Connectivity is an abstract term, a function that acts prolifically in multitudinous ways in all functioning of daily living. Through it, by connecting seemingly distant or unrelated terms or ideas, we create new meanings. Making art with meaning that is fundamentally based on connectivity requires a subject for which connectivity is an oblique tool and meaning is the culminating result, something Salt Lake City artist Craig Cleveland has been doing in a number of recent projects.
Cleveland has previously demonstrated this in a monumental way in a major effort called “The Dada Face Project.” In this project, Cleveland generated an image, or icon, a day for 12 months with a total of 365 icons, each using two arbitrarily chosen words as the title and motivator for the piece. Cleveland stated to his Facebook audience that, “A ‘single word’ can be profound in its meaning, or provoke us to move or to stop. Words such as ‘LOVE’ and ‘HATE”’ are defined yet interpreted by individual measure. A word can be a thing, an action and a descriptive. Taken further, the combination of ‘two words’ can invoke abstract visualization, inspire or enrage deep emotion, and shift paradigms.”
Each individual month’s set of icons began with a certain template of graphic elements for a unity from month to month and within the year. The iconic results are each a product of “elements of visual art, graphic design and typography… inviting the irrational, the absurd and playful, the emotive and intuitive, and cryptic.” For example, Cleveland’s “20121005 Robot Slang,” published on the 5th of October 2012, uses elements of the average keyboard to create the face of a robot, or at least what reads like a mythical, syntactical robotic expression. Layered beneath this, in a white milky surface, is the haunting figure of a robot.

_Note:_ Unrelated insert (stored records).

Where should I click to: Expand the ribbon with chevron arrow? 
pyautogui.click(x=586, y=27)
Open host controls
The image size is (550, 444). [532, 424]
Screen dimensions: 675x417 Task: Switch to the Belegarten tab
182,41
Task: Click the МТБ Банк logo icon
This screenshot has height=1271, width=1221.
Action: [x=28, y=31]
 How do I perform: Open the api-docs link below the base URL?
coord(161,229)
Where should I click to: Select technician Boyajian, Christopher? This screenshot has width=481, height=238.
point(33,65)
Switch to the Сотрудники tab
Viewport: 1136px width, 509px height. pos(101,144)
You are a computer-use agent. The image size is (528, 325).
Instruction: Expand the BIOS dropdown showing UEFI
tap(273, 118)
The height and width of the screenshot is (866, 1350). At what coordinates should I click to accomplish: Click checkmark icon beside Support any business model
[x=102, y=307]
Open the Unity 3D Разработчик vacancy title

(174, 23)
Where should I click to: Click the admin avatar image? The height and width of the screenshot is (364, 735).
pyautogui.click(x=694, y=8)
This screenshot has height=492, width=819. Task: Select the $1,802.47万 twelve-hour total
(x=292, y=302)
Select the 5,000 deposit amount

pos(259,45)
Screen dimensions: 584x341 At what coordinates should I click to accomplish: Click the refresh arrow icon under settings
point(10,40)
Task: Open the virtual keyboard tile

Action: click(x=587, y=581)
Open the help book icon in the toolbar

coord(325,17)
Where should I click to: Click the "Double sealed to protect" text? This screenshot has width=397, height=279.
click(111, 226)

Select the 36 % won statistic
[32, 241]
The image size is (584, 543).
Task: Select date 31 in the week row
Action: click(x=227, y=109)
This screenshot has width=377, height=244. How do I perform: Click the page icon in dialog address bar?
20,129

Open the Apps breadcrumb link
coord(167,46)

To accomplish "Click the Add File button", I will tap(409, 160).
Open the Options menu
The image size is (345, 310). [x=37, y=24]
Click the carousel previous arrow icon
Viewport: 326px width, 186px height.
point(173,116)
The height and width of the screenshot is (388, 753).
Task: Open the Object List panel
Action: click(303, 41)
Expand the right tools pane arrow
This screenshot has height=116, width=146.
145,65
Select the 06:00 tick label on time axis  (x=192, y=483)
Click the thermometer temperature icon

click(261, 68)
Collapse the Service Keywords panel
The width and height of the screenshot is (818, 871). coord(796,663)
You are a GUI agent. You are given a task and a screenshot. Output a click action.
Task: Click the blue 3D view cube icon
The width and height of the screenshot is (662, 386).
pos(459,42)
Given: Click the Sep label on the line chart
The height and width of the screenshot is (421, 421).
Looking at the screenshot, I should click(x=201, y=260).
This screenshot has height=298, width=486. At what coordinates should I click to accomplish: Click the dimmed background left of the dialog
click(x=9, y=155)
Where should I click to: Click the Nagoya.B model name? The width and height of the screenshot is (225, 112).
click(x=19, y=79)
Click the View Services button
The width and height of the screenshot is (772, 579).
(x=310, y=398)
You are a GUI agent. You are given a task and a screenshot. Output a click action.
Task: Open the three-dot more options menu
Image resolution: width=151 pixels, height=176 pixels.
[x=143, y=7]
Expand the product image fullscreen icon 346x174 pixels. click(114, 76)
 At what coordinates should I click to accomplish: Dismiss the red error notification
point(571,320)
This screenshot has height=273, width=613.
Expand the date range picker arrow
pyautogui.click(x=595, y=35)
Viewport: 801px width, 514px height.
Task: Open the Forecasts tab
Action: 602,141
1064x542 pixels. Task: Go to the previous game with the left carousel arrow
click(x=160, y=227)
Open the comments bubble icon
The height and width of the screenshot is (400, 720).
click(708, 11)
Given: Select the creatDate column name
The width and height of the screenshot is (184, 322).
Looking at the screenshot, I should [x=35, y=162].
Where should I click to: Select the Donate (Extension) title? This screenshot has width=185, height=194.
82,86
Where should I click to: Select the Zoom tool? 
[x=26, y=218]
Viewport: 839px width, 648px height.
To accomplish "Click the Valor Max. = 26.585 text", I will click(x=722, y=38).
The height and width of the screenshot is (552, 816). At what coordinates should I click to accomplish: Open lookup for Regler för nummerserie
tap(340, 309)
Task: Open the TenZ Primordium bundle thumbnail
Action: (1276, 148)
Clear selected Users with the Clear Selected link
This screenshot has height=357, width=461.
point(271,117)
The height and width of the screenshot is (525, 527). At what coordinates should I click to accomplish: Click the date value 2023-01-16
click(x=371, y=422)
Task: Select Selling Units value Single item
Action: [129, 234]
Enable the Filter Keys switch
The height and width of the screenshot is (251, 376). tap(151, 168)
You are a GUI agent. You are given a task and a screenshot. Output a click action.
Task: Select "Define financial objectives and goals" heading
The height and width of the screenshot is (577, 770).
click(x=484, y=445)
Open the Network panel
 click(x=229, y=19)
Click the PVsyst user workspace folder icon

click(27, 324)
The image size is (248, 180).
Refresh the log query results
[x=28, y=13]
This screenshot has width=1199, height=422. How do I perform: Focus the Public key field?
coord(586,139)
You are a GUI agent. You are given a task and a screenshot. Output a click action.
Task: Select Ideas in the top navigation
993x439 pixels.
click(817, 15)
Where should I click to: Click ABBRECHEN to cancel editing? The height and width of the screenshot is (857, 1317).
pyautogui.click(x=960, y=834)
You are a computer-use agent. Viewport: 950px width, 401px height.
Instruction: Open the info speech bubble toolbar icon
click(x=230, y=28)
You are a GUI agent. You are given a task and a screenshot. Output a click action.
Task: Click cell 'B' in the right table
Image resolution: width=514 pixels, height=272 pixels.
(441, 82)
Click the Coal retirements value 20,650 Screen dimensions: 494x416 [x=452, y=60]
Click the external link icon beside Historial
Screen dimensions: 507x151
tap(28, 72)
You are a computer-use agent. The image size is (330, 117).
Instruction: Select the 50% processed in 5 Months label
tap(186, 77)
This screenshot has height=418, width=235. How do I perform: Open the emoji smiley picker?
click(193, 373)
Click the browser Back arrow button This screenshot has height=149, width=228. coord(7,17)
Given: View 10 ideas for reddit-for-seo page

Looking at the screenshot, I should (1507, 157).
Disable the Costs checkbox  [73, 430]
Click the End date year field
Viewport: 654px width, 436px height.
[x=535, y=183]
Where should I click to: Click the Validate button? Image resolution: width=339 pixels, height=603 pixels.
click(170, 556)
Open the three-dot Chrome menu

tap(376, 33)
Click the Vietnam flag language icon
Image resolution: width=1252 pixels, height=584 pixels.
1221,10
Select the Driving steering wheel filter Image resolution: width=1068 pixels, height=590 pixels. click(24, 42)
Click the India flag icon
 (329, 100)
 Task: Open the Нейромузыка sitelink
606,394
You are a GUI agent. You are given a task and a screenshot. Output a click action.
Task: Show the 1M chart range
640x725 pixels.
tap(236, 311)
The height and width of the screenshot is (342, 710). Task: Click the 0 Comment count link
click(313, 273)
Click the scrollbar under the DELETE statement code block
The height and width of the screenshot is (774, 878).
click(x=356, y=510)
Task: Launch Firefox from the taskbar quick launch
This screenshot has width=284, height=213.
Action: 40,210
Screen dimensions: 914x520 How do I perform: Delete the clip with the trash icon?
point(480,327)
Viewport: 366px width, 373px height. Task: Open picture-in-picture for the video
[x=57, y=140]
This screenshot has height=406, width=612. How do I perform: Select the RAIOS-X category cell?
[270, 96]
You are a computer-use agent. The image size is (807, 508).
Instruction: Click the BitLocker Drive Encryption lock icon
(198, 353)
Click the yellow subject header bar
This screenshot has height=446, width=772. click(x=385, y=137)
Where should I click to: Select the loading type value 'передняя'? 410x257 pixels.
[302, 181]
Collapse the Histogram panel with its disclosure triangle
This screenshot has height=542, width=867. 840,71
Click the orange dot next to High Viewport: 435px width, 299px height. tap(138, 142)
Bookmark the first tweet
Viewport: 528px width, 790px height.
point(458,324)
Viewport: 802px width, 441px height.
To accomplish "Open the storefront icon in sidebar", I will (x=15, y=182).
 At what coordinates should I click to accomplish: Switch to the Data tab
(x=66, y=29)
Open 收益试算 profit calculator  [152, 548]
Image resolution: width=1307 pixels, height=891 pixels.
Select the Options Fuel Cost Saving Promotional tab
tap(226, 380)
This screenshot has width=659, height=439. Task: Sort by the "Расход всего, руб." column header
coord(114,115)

Related to “The Dada Face Project,” Cleveland’s current project is called “spam haikus,” 10 of which are currently hanging at Zuriick, a new shop in Salt Lake’s 9th and 9th district that features locally-designed shoes and boots. The origin for “spam haiku” again hinges on an element of connectivity. When Cleveland participated in the 2011-2012 Free Jazz Spoken Word Project, in which the artists involved were performing responsive once-used-never-to-be-recreated poetry and music, he used for his source material an arbitrary interaction of words that lacked connectivity.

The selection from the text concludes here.